→ **Input records**:
══════════

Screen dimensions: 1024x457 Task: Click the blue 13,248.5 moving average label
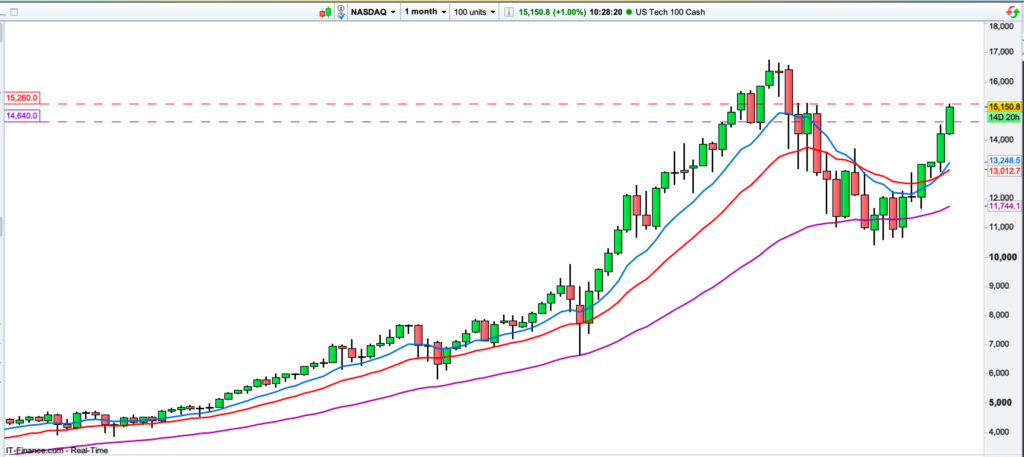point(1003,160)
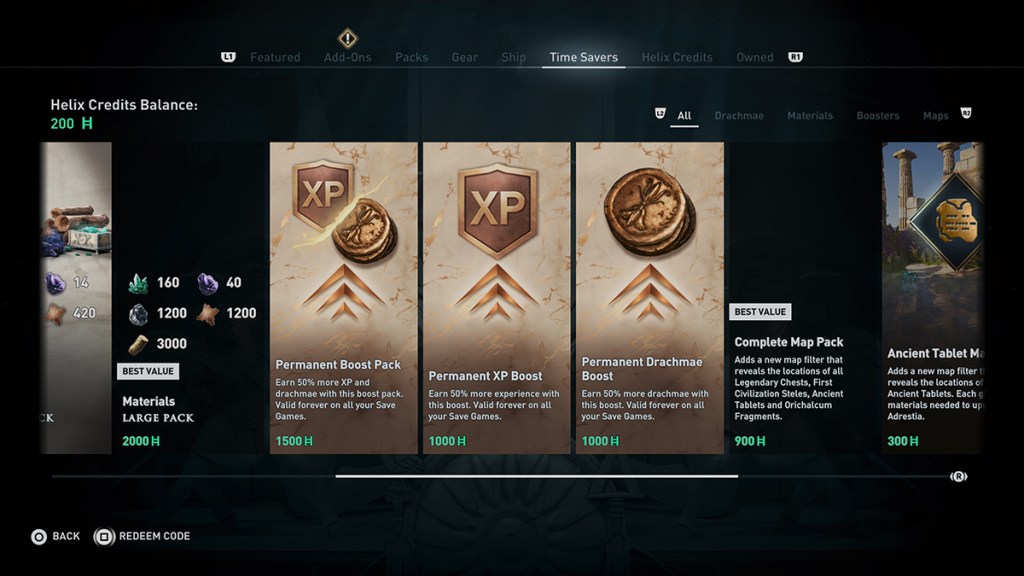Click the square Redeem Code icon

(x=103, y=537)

══════════

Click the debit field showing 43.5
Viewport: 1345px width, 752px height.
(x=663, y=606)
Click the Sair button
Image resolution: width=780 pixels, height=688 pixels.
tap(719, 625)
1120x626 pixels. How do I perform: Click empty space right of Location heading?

══════════

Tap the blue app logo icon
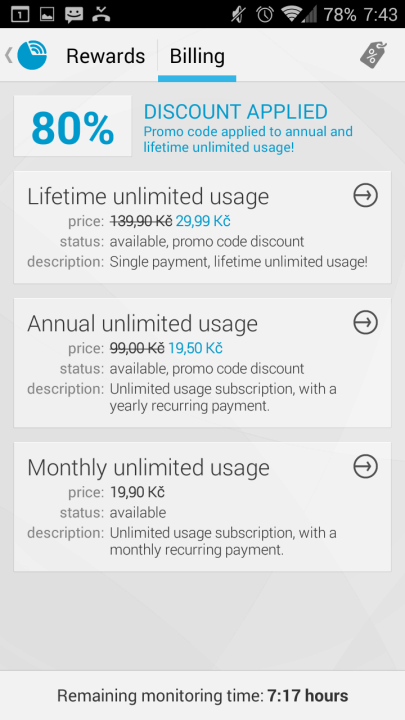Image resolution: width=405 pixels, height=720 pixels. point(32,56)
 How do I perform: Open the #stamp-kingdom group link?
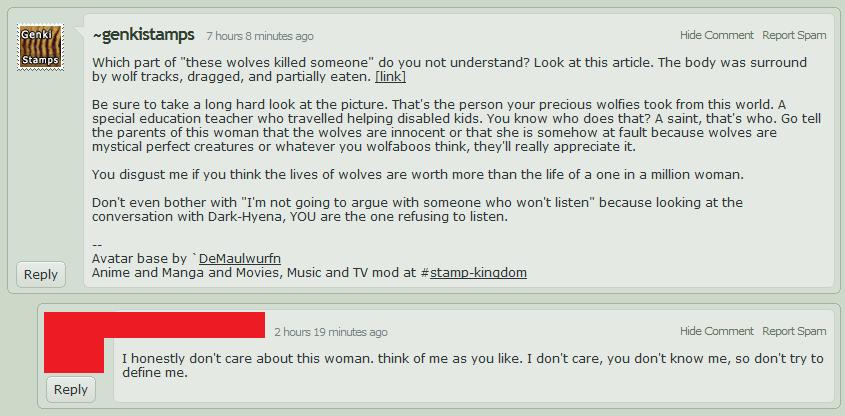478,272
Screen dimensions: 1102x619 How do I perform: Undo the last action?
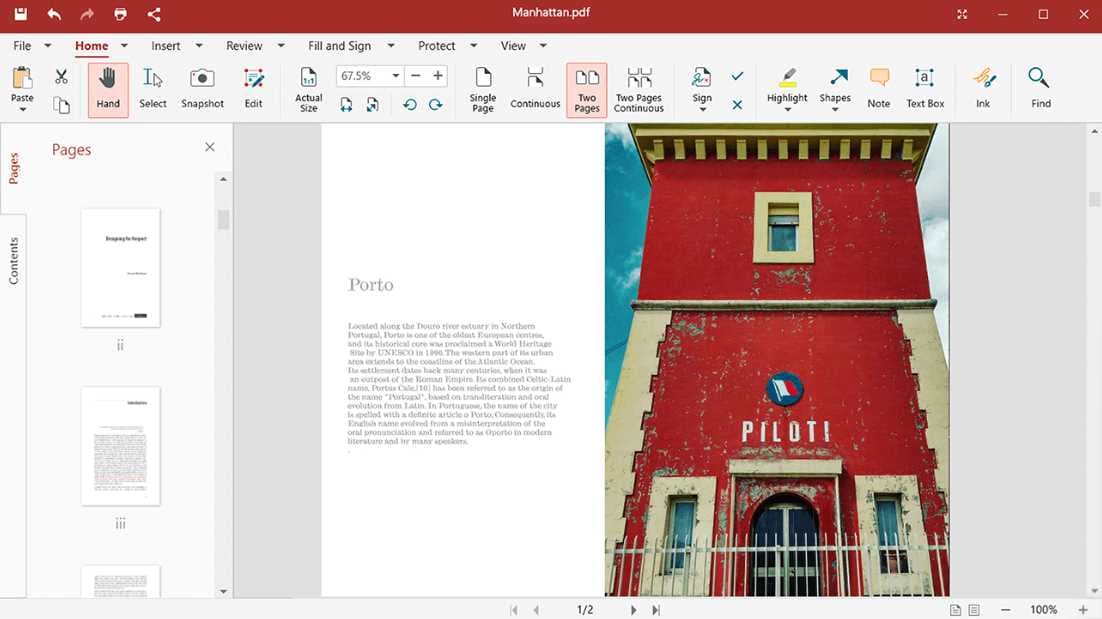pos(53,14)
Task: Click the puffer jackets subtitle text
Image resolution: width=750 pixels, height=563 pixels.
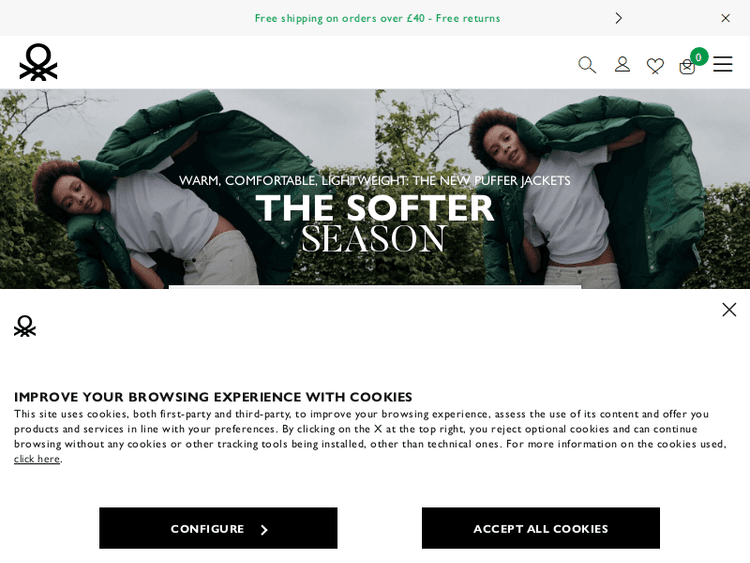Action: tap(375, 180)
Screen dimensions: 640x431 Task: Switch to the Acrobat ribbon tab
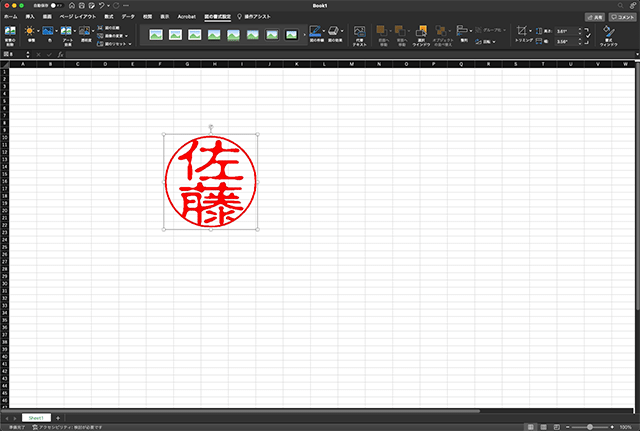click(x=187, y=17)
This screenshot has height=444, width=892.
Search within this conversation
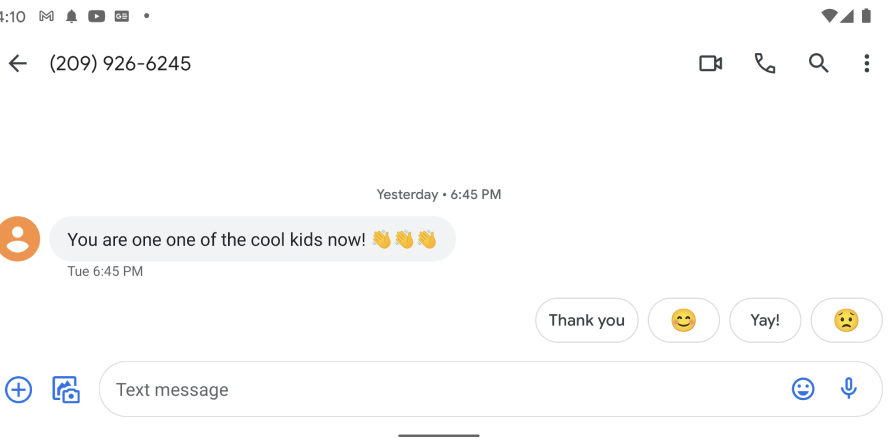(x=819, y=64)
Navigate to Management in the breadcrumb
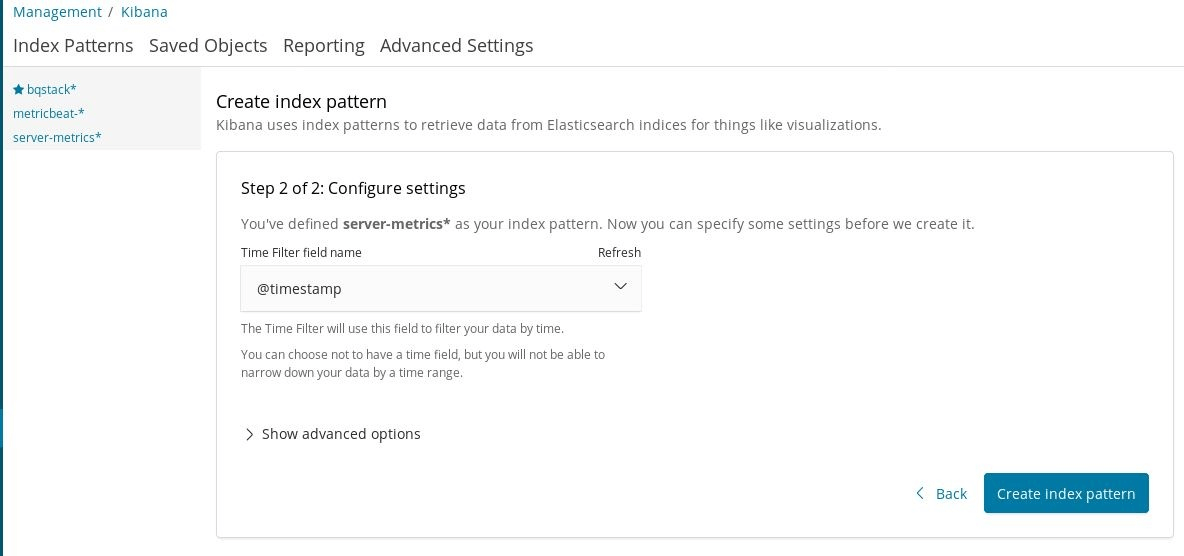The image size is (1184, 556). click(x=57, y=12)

══════════

→ **What to work on**: From the line that has "Click the Sair button" through the line that has "1120x626 pixels. How", copy every line exactly as it appears above, and leave out all others.

→ **Your response**:
Click the Sair button
Image resolution: width=780 pixels, height=688 pixels.
tap(719, 625)
1120x626 pixels. How do I perform: Click empty space right of Location heading?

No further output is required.